My father was a dentist in Edmonton until 1976. Before that he had a practice in Coronation, about 200 kilometers from nowhere, this side of the Saskatchewan border. That’s where I went to school.
My father, Jack, chose Coronation (population 950 then) for one of the same reasons Boggie said he went to Casablanca.
Bogart told Claude Rains he went there for the water.
Dad wanted an out-of-the-way place with good water for his dental practice.
He also needed something to mix with Crown Royal, which he drank in large quantities.
I bet he could have matched Boggie’s Sam Spade shot for shot.
Once or twice when I was a kid, Dad and I talked about drinking and he said he was not an alcoholic. I challenged him.
He said, “What’s an alcoholic?” I couldn’t figure it out. Case closed. That dad of mine, quite a guy.
We used to have fun in his office in Coronation. He taught me the lost wax method to make gold crowns.
First you build a “wax” filling, then you put it in a plaster cast, that you heat it in a little furnace and the wax evaporates. Next you melt some tiny gold ingots and use a centrifuge to throw what looks like liquid butter into the plaster cast.
Break away the plaster cast and you have a gold inlay or crown.
Here’s a video of a lady using the same process to make a beautiful piece of art.
Just like life, Dad explained, what you put into it — you get out.
Dad made certain his patients never suffered but he hurt me once when he neglected to use Novocain. He laughed and said that people don’t remember pain.

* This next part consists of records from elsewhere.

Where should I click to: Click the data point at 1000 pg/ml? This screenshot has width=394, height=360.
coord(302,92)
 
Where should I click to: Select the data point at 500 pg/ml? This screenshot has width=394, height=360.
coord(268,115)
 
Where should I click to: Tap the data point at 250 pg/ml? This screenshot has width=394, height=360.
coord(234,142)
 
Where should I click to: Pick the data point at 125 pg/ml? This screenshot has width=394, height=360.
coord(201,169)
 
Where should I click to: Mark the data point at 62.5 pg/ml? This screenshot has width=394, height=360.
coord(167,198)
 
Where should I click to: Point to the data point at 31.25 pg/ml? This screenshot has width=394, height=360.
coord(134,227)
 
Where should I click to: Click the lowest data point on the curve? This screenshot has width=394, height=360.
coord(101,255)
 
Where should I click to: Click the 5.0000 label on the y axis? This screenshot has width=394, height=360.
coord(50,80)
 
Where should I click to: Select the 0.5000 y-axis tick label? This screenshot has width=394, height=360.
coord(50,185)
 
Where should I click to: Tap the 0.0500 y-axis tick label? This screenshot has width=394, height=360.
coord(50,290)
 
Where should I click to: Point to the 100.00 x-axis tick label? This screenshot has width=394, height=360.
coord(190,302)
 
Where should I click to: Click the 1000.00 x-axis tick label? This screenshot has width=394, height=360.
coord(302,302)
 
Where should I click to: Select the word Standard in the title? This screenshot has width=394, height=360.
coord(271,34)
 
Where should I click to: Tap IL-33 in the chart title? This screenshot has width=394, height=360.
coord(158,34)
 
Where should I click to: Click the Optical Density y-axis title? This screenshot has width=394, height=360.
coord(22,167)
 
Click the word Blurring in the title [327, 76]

To illustrate this, a few days later he pulled one of his own teeth. A week later we had both forgotten our pain. Case closed.
To be a good dentist, you have to be crazy, Dad used to say.

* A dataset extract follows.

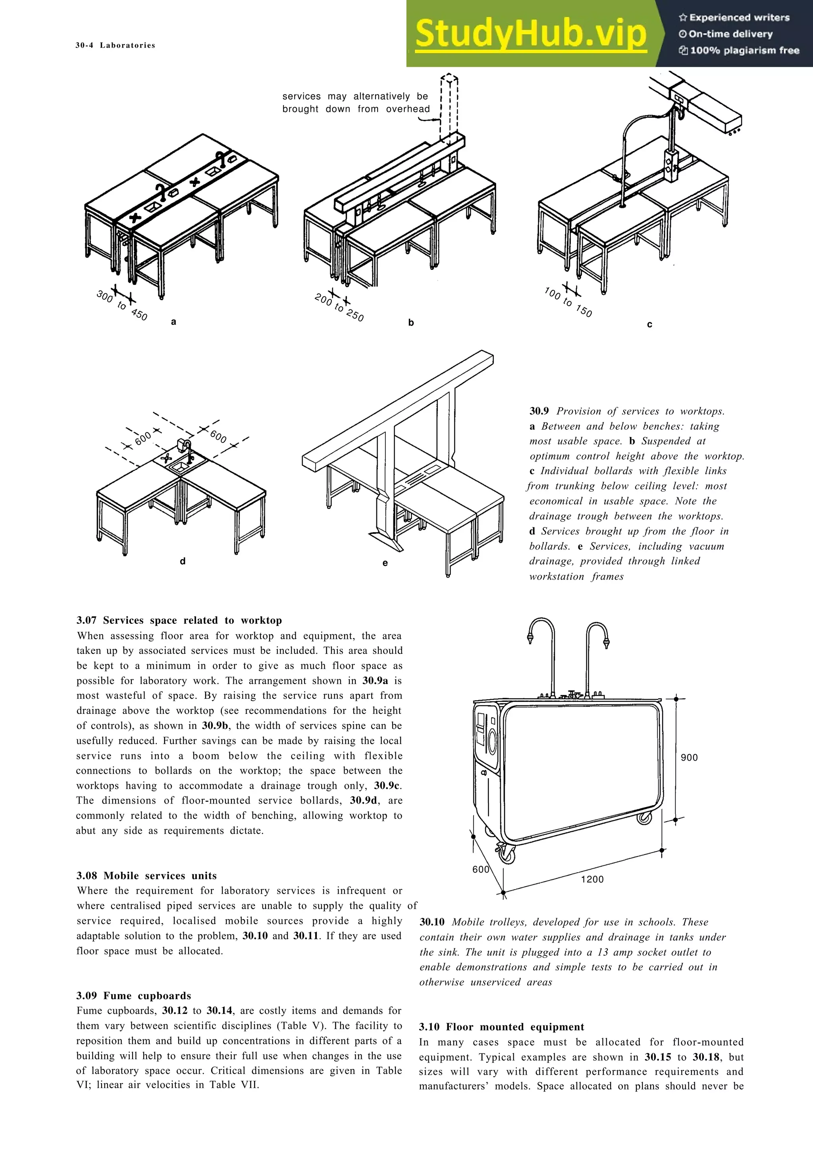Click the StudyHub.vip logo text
(530, 34)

He said it wasn’t until we got old that we really appreciated good teeth, by then it was too late, we probably were gumming it.
He said he didn’t want to get old…after he got his first old age cheque he killed himself.
I remember thinking how good he was at fixing teeth and what a waste it was to take your life when there seemed to be so much more of it ahead of you.
I wanted to talk to Dad and tell him that he had been wrong — some kinds of pain you remember. But once again, case closed.
When I got my gold crown the other day all the memories came flooding back of Dad and his office. Things had changed naturally in two decades.
Dad never used a mask or rubber gloves. You went in, you got your teeth fixed and a month later you got a bill.
Dad didn’t charge people for unnecessary work or talk them into it. He would never have given me a gold crown.
He would have sunk a couple of pegs in my broken tooth and built a filing around them. The filing would have been an amalgam — part mercury, part silver. It would have cost one fifth or one tenth the price of a crown.
Today’s dentists are cautious of mercury. They put on a mask and combine the amalgam in a special container because they realize mercury is deadly. In a free state, mercury can cause your brain to rot and drive you crazy.
Dad mixed the amalgam in the palm of his hand in spite or warnings that were starting to come out.
His amalgams picked up some of his sweat. Old-time dentists called this “putting the glow” on the filling. Many of their filings lasted 25 years.
Three years ago I had all my fillings changed. Several of them have already failed. My recent crown was the result of one of those three-year fillings that snapped in half.
Too bad Dad wasn’t around to put the glow on the last batch.
And too bad he wasn’t around to see how God is putting dentists out of work. Dad would have laughed pretty hard.